# On the Diversity of Software Package Popularity Metrics: An Empirical   Study of npm

**Authors:** Ahmed Zerouali, Tom Mens, Gregorio Robles, Jesus M. Gonzalez-Barahona

arXiv: 1901.04217 · 2019-02-27

## TL;DR

This study investigates the diverse ways to measure software package popularity on npm, revealing that different metrics often capture unrelated aspects and emphasizing the need for a unified framework for measuring popularity.

## Contribution

It provides an empirical analysis of nine different popularity metrics across three sources, highlighting their differences and the necessity for a comprehensive measurement framework.

## Key findings

- Popularity metrics are often unrelated and context-specific.
- Different sources produce diverse popularity measures.
- A large dataset of 175k npm packages was analyzed.

Stored data:
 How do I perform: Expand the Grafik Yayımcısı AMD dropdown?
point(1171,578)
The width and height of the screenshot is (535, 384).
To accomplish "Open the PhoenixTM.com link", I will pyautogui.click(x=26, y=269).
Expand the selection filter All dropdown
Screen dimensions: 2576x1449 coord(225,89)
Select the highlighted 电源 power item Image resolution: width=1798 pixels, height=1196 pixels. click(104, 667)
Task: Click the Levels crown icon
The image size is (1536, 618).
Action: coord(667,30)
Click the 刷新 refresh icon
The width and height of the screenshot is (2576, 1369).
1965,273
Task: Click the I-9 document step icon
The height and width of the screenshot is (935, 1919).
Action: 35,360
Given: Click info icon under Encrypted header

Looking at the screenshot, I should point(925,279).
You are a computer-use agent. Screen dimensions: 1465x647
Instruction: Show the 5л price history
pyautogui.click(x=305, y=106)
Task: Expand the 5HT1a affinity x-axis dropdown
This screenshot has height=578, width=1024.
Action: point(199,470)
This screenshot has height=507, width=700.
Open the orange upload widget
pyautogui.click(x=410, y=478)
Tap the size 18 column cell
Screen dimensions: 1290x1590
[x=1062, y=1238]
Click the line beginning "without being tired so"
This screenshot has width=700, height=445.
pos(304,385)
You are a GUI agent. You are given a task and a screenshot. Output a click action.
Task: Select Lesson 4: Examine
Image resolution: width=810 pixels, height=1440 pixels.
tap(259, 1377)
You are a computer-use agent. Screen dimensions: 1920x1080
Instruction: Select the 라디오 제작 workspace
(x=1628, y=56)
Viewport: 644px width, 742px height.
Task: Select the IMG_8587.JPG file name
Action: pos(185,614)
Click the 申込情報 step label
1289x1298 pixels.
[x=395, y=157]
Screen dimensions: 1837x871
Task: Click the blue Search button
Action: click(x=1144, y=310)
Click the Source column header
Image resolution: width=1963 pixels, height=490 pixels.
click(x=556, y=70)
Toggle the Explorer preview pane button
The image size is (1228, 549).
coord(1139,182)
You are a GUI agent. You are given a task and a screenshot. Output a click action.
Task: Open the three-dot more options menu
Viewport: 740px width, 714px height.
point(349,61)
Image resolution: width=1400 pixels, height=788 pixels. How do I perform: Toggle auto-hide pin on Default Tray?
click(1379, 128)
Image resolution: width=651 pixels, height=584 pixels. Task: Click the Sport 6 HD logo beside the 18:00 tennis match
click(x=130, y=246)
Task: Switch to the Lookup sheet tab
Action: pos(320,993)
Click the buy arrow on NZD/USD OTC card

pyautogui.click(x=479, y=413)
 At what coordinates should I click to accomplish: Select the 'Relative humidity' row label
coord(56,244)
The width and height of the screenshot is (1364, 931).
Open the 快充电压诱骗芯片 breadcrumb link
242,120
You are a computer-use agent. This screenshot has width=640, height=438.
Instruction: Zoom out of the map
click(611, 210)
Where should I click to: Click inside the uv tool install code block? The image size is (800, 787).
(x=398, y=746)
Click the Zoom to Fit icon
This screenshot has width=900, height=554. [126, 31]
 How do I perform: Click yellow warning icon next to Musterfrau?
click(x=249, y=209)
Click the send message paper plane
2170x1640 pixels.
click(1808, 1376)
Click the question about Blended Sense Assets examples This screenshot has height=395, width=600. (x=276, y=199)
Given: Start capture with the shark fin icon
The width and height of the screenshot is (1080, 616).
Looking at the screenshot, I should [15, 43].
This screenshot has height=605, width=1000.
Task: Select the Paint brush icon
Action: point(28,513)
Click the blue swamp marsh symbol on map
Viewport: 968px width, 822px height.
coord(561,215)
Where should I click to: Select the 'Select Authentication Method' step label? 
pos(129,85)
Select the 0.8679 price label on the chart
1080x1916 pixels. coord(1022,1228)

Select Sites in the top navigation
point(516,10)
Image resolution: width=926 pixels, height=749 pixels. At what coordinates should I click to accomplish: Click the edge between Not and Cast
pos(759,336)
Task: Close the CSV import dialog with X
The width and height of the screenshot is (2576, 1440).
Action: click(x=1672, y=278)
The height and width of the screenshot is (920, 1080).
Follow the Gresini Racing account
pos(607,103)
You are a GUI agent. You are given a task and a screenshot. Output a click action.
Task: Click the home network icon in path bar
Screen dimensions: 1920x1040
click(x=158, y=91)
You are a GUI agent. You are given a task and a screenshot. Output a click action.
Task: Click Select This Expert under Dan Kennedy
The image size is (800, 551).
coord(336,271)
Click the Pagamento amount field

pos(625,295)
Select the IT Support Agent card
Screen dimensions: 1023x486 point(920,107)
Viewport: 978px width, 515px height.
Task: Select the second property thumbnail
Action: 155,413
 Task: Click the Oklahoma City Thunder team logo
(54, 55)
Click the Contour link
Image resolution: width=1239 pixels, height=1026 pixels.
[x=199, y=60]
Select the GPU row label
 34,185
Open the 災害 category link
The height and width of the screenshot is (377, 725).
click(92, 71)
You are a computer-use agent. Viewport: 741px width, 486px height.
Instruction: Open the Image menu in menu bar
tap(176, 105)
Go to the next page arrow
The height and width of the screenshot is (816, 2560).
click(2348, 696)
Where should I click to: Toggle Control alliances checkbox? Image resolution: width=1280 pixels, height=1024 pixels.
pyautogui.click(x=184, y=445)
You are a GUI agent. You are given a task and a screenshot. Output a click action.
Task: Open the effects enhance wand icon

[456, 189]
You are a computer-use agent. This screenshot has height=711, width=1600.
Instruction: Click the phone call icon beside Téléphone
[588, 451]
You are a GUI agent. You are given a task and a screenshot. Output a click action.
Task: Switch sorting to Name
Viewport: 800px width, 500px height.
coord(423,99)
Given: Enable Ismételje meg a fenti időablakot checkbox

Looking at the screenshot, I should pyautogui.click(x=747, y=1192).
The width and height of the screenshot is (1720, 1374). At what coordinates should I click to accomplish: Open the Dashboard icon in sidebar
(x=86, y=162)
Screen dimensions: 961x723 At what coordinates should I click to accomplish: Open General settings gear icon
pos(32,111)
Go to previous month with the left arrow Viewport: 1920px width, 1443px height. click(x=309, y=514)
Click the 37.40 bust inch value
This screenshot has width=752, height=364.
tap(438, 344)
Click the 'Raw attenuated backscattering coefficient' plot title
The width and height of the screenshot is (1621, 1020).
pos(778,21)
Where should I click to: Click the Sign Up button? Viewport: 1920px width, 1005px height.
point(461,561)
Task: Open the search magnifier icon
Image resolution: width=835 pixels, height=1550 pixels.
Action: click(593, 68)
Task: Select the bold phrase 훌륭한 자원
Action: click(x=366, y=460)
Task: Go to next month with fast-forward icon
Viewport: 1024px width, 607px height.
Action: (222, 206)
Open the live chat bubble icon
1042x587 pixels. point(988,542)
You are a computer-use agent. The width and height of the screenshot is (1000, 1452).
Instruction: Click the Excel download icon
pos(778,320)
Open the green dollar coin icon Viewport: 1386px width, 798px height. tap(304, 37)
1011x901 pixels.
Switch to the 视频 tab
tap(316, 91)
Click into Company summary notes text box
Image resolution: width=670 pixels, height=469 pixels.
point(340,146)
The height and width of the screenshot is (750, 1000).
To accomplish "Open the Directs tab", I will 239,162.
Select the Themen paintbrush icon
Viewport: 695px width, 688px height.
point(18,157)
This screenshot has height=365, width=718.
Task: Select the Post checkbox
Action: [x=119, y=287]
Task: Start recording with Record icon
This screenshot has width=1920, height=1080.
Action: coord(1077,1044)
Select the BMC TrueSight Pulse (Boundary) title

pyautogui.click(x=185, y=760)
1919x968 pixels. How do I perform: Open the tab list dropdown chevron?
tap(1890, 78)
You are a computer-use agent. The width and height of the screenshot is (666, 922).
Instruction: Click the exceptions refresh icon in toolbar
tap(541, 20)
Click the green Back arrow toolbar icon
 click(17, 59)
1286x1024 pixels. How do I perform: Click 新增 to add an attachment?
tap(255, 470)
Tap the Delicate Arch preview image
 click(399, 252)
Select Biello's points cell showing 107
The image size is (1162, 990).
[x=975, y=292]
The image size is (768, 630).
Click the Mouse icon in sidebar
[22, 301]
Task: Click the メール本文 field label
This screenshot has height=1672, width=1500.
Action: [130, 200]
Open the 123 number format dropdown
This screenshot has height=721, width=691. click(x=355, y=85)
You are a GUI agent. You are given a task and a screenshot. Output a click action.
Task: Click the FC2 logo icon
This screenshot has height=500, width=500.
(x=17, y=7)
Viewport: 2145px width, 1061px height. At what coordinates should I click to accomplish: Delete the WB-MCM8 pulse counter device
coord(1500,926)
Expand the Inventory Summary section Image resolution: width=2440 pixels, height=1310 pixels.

Task list:
a - Reproduce the passage of the npm popularity study summary from "This study investigates" to "for measuring popularity.".
b - List every author named in the npm popularity study summary.
c - Extend the npm popularity study summary with the section that would come next after its final line.
The records above come from a separate, unrelated source.

Answers provided:
a -
This study investigates the diverse ways to measure software package popularity on npm, revealing that different metrics often capture unrelated aspects and emphasizing the need for a unified framework for measuring popularity.

b - Ahmed Zerouali, Tom Mens, Gregorio Robles, Jesus M. Gonzalez-Barahona

c -
## Abstract

Software systems often leverage on open source software libraries to reuse functionalities. Such libraries are readily available through software package managers like npm for JavaScript. Due to the huge amount of packages available in such package distributions, developers often decide to rely on or contribute to a software package based on its popularity. Moreover, it is a common practice for researchers to depend on popularity metrics for data sampling and choosing the right candidates for their studies. However, the meaning of popularity is relative and can be defined and measured in a diversity of ways, that might produce different outcomes even when considered for the same studies. In this paper, we show evidence of how different is the meaning of popularity in software engineering research. Moreover, we empirically analyse the relationship between different software popularity measures. As a case study, for a large dataset of 175k npm packages, we computed and extracted 9 different popularity metrics from three open source tracking systems: libraries.io, npmjs.com and GitHub. We found that indeed popularity can be measured with different unrelated metrics, each metric can be defined within a specific context. This indicates a need for a generic framework that would use a portfolio of popularity metrics drawing from different concepts.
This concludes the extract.